Sustainable pest management approaches for oilseed rape could be strengthened by a naturally derived olive compound that restores the effectiveness of existing insecticides against cabbage stem flea beetle (CSFB), according to new research from Rothamsted Research and ApresLabs Ltd.
In simulated field experiments, combining the olive-derived synergist SYN-A with the pyrethroid insecticide lambda-cyhalothrin increased cabbage stem flea beetle mortality from 20% to 75% and reduced plant damage by at least 50% compared to insecticide applications alone. The findings were published in Pest Management Science.
Sustainable Pest Management and Reduced Chemical Use
The study found that using just 20% of the standard insecticide rate together with SYN-A achieved 2.2 times greater pest control than applying the full recommended dose of lambda-cyhalothrin without the synergist. Researchers suggest this approach could allow farmers to significantly lower chemical inputs while maintaining crop protection performance.
Cabbage stem flea beetle is currently one of the most damaging autumn pests affecting oilseed rape production in the UK and across Europe. Resistance to pyrethroid insecticides has reduced the effectiveness of conventional sprays, while restrictions on neonicotinoid seed treatments have narrowed available control options.
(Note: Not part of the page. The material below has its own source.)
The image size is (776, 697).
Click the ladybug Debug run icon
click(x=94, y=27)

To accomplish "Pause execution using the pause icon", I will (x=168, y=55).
Dr Samantha Cook of Rothamsted Research, who led the study, noted that growers face increasing challenges controlling CSFB due to regulatory changes and the development of insecticide resistance. The research indicates that synergists such as SYN-A may offer a method of improving control without increasing overall pesticide application rates.
Climate Pressure and Crop Resilience
Oilseed rape plays an important role in UK and European food systems, providing vegetable oils and animal feed. However, pest pressures have intensified in recent years, with resistance development and changing environmental conditions complicating crop management strategies.
Reducing the volume of synthetic insecticides applied to farmland is widely regarded as a priority within sustainable agriculture frameworks. Lower application rates can reduce environmental contamination risks, including impacts on soil health, water systems and non-target organisms. They may also reduce the embedded carbon associated with pesticide manufacture and distribution.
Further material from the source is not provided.